Che cosa resterà delle Olimpiadi?

La cosiddetta “eredità sociale” dei Giochi nei quartieri investiti dal grande evento di Nicola Montagna *

27 / 7 / 2012

L'East End, sede dei Giochi olimpici, è la patria delle contraddizioni e, di conseguenza, l'espressione migliore della Londra contemporanea. Innanzitutto, è una zona ampia e dai contorni non ben definiti. Si estende dalla City di Londra, il cuore della finanza globale, e Shoreditch, zona di clubs, vita notturna e ravers, e finisce a Stratford, nella municipalità di Newham, dove è stato costruito il villaggio olimpico e si trova Westfield, il più grande shopping centre d'Europa. Da sud verso nord, parte dalla riva nord del Tamigi ed arriva al confine meridionale di Hackney, quartiere storicamente operaio e di sinistra, ed uno dei luoghi dove le rivolte del 2011 sono state più violente.

All'interno di questo perimetro si trovano alcune dei locali più alla moda di Londra, la “vecchia” City finanziaria e quella nuova che ha sede nella torre di Canary Wharf, gallerie d'arte importanti come la White Chapel Gallery e decine di altre, minori ma molto attive, ed operano nel settore dell'Information Technology 3.000 imprese che impiegano 50.000 persone.

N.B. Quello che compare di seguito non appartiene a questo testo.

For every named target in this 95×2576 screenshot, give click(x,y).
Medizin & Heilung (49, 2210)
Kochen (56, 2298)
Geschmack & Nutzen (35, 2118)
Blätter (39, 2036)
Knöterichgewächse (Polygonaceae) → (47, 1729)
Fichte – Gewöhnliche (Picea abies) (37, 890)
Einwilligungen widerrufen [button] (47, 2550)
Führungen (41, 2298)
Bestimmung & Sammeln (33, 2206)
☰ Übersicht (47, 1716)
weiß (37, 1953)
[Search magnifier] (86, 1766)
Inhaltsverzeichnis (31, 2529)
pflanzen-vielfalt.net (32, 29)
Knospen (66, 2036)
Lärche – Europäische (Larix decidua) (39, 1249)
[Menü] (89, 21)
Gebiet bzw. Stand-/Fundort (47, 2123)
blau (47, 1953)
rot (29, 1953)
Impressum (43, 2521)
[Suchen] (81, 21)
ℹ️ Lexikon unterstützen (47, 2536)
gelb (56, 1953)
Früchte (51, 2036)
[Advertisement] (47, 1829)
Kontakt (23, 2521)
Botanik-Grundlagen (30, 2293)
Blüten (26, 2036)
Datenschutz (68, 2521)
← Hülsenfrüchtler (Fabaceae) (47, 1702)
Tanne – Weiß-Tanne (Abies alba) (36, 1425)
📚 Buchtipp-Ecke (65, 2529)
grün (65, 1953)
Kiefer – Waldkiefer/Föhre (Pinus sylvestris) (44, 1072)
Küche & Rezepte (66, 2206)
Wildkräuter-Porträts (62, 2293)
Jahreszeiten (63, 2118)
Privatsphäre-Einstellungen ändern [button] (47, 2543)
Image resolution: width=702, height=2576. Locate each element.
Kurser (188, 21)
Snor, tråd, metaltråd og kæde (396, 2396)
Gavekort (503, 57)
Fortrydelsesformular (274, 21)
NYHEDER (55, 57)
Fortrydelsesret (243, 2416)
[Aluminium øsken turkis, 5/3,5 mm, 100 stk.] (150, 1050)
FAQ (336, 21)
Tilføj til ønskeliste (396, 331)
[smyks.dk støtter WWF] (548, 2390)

Ma allo stesso tempo, nell'East End si trovano in numero elevato alcune delle comunità etniche più svantaggiate, come quella bengalese, mentre Tower Hamlets e Newham, dove la popolazione white british è il 32% circa, sono due tra le zone più deprivate del Regno Unito in termini di reddito, occupazione, salute, ed altri indicatori che indicano il benessere di una popolazione.

In questi mesi ed anni si è parlato molto della cosiddetta legacy, dell'eredità che le Olimpiadi lasceranno su un'area che, come si è visto, è molto diversificata al suo interno, ha alti tassi di disoccupazione e racchiude aree di disagio sociale tra le più alte del paese. Secondo i sostenitori dei Giochi l'impatto sarà positivo per le popolazioni locali che potranno godere di un'area rigenerata da nuove infrastrutture, trasporti, impianti sportivi ed abitazioni, il 35% delle quali ad un prezzo calmierato, che equivale all'80% dei prezzi di mercato.

I critici ritengono invece che finora l'impatto sia stato negativo, la costruzione delle sedi dei giochi ha coinvolto pochissimo o nulla l'economia locale, e il futuro utilizzo degli impianti sportivi resta un'incognita. Inoltre, anche quelle abitazioni che verranno messe sul mercato a prezzi calmierati, se mai accadrà, in ogni caso avranno costi che la maggioranza della popolazione locale non potrà permettersi.

Per il momento l'impatto sociale ha avuto un saldo negativo. Per fare spazio alle sedi olimpiche, non si è costruito solo su siti industriali abbandonati ed in condizioni di sfascio, ma sono state sgomberate case, aziende, impianti sportivi ed espulse dall'area centinaia di persone. Games Monitor, una rete di attivisti che in questi anni ha seguito con occhio critico la costruzione del Villaggio olimpico ed il suo impatto sociale, ha fatto un parziale censimento delle “eredità” che finora possono essere attribuibili alle olimpiadi. Tra queste si possono menzionare la chiusura del Clays Lane Peabody Estate e la rimozione dei suoi 425 abitanti e quella di due siti di Gypsy e Traveller, con conseguente espulsione degli occupanti. Ma probabilmente, l'effetto negativo principale sarà la distorsione del valore delle case nelle immediate vicinanze del Villaggio olimpico e quindi l'abbandono dell'area da parte di chi non potrà reggere i nuovi prezzi.

Come tutti i grandi progetti legati ad eventi sportivi di questo tipo, anche in questo caso i maggiori beneficiari non saranno certo le popolazioni locali, e tanto meno la composizione sociale a più basso reddito.